I would ask if you think uploading videos to youtube that you feel obliged to produce for the sake of being 'productive', is really contributing to society.
We have a glut of online content. For every tweet that illuminates, there are 9 that constitute meaningless chatter, background noise that serves only to obfuscate the good stuff.
The freedom that the internet has given people to communicate is a wonderful and empowering thing, but the idea that we must 'produce' something to be contributing to our world is just wrong, in my opinion.
If you have free time, why not do some volunteer work in your community? Most countries have, for example, charities that help connect lonely elderly people with others to meet, say, for coffee once a week. I would say that represents a contribution of significant value.
This. Can you learn something so intensely that there's a purpose for you to produce, other than 'I don't feel like just enjoying and celebrating the creative works of others'?
Anyone who's really locked into the nasty treadmill of staying creatively relevant, truly loves a good fan or good consumer. Somebody's gotta do the experiencing, sift through the chaff, find the gold. If you're working in the creative sphere, odds are you can't even do that because keeping up a genuine creative output is too heavy of a commitment.
I think this is the future knocking at our doors. One day energy and goods will be all produced by robots and machines, and we will all be consumers by vocation, whose job it is to sift through the noise and find the signal. As we can see in this post, as soon as we're comfortable with that we're already unsatisfied, and want the celebrity of being informationally significant.

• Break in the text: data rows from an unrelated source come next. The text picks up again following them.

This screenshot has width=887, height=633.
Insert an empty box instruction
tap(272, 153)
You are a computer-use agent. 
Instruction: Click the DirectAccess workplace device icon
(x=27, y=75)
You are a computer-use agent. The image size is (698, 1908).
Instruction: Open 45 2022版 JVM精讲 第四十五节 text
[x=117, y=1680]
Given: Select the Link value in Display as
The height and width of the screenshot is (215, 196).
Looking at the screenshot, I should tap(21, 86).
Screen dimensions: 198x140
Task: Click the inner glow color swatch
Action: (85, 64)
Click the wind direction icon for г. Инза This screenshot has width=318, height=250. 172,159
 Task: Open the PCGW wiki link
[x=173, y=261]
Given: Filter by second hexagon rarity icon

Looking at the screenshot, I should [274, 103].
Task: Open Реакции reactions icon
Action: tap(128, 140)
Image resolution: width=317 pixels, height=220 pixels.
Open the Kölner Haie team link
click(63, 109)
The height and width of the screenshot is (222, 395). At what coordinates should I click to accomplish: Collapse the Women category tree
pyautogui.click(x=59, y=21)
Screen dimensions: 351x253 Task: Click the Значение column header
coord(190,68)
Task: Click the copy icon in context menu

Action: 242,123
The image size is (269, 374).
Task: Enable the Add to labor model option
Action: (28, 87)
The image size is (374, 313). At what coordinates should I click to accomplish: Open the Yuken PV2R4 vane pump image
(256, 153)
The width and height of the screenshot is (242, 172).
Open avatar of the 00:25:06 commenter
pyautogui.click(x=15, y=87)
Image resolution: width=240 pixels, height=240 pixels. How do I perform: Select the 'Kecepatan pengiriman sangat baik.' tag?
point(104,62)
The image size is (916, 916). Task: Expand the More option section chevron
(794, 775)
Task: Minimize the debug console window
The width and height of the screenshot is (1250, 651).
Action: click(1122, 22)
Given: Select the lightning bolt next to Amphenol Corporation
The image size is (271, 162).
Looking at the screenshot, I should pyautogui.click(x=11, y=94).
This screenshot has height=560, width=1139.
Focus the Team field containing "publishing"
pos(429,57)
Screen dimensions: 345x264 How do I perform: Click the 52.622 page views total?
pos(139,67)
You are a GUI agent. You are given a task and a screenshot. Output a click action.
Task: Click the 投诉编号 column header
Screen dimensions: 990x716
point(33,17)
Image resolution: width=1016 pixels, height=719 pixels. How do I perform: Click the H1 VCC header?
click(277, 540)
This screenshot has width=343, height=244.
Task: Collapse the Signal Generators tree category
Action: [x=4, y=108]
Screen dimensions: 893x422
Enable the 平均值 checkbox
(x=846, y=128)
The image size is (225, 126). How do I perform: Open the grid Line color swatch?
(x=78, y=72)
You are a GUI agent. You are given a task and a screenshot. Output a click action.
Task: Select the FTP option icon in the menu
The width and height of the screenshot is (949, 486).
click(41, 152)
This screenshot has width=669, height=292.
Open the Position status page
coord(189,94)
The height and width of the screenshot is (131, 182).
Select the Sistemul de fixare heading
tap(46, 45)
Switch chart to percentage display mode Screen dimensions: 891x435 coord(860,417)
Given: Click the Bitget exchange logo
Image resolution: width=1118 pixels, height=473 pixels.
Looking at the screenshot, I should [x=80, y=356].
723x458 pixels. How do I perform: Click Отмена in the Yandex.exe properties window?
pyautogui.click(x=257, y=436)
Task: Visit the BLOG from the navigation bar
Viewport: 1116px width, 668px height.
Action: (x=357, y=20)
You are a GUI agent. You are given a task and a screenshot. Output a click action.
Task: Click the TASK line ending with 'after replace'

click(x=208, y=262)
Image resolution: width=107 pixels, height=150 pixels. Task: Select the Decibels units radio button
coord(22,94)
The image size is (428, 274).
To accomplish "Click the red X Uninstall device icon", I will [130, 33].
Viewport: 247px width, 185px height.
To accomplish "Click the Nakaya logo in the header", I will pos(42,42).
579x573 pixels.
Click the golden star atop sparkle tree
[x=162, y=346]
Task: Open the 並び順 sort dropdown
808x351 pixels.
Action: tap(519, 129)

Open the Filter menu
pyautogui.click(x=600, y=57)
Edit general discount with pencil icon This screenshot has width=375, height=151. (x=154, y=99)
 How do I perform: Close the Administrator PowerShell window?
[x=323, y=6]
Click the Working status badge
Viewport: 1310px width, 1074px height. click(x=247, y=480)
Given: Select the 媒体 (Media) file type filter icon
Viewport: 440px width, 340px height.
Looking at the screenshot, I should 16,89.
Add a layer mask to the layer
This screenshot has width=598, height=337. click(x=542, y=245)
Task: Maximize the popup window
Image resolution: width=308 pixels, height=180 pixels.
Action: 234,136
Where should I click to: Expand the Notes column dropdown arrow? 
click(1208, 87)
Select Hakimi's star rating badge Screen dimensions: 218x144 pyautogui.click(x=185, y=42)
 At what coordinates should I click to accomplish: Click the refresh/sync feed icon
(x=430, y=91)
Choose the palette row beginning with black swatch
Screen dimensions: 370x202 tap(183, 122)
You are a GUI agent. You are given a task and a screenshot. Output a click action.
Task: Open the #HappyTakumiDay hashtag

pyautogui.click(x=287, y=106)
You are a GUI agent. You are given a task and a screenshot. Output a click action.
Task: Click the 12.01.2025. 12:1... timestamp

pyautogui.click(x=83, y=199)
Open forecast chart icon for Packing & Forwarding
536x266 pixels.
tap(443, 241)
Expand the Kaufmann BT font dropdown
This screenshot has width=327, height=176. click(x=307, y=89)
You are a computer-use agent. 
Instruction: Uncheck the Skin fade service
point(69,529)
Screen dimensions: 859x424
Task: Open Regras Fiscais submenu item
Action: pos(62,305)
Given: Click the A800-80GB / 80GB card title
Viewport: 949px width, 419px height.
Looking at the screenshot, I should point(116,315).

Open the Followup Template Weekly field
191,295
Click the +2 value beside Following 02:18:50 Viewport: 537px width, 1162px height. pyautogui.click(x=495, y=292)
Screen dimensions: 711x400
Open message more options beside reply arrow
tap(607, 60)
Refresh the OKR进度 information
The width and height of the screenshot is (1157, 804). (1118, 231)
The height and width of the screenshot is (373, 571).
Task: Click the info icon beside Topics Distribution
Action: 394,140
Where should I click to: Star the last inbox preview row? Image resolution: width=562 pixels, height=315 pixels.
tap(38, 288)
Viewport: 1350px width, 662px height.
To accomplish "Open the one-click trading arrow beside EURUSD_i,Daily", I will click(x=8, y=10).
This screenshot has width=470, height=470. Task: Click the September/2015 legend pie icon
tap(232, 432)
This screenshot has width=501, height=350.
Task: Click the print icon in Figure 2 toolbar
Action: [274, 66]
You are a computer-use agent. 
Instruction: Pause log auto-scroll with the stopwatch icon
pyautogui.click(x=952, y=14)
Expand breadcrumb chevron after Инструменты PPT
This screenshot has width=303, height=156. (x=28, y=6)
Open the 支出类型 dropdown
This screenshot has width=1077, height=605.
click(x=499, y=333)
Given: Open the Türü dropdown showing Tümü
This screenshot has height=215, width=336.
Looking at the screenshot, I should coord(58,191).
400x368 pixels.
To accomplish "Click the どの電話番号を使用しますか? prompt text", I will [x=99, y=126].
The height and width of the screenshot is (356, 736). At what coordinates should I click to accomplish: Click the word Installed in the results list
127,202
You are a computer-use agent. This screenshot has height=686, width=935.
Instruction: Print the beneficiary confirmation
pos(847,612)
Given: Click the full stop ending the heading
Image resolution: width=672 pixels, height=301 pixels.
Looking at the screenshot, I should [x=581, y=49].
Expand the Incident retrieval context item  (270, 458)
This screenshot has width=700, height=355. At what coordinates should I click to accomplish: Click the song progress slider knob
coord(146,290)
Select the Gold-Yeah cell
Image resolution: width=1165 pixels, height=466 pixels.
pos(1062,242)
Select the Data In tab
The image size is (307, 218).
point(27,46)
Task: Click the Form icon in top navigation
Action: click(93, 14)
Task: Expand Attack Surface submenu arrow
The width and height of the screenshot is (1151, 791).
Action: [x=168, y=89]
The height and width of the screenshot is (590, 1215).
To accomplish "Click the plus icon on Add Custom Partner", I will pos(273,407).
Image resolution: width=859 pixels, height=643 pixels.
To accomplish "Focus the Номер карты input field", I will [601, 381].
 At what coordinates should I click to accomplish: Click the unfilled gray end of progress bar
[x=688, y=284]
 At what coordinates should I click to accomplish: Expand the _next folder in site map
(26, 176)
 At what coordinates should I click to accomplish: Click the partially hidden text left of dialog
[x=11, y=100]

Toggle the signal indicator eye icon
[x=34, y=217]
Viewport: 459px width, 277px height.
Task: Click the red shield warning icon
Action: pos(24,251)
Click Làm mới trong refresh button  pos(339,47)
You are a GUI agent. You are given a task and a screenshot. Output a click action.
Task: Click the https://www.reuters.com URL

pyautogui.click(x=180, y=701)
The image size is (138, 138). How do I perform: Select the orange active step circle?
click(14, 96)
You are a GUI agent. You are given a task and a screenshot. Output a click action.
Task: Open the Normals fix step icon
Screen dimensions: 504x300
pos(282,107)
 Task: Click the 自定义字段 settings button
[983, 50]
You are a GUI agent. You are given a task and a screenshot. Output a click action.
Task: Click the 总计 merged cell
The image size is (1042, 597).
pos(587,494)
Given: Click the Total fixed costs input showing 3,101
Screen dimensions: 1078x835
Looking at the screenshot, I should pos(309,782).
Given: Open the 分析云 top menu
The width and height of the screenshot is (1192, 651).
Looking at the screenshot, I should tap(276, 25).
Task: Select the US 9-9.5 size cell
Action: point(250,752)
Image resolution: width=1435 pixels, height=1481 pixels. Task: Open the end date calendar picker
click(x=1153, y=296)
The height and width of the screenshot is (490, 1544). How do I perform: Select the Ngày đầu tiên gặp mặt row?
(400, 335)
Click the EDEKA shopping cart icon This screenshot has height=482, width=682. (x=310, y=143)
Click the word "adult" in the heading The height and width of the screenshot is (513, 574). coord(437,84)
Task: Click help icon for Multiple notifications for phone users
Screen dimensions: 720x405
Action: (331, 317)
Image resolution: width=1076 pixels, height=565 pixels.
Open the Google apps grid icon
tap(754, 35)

And that becomes the equivalent of a struggle for survival. Once survival is taken care of, it's beneath notice, and importance becomes everything. (or if you like, expressing informational generosity)
The freedom that the internet has given people to communicate is a wonderful and empowering thing, but the idea that we must 'produce' something to be contributing to our world is just wrong, in my opinion.
I disagree on the basis that you (currently) can't live life without also having a job or being rich. Just because you give your time to your job doesn't mean you're contributing, and having a job doesn't inherently make someone a contributor.
It's only true in the very narrow sense -- you're contributing to the economy by producing taxes and buying things. But the entire point of the question was that they wanted to avoid being just that.
I get that it probably makes people uncomfortable to be classified this way, but it's better to just embrace it. I haven't produced or contributed much myself. I'd like to, but I haven't, and I'm fine with that. But it'd be mistaken to pretend I have.
While I agree that most info out there is spam, I disagree with the conclusion that we should minimize the output.
Reason being that I think we are already far far beyond a point where decreasing output would do any meaningful impact. Therefore I think we need more, better filtering, to get rid of all the spam. The same way as with email.
And even if he wants to contribute in a field he's good at, like programming - creating your own project is often just an exercise in vanity, when you could do a lot more good, behind the scenes, as part of a larger group working on something more of value.
We have a glut of online content. For every tweet that illuminates, there are 9 that constitute meaningless chatter, background noise that serves only to obfuscate the good stuff.
The freedom that the internet has given people to communicate is a wonderful and empowering thing, but the idea that we must 'produce' something to be contributing to our world is just wrong, in my opinion.
If you have free time, why not do some volunteer work in your community? Most countries have, for example, charities that help connect lonely elderly people with others to meet, say, for coffee once a week. I would say that represents a contribution of significant value.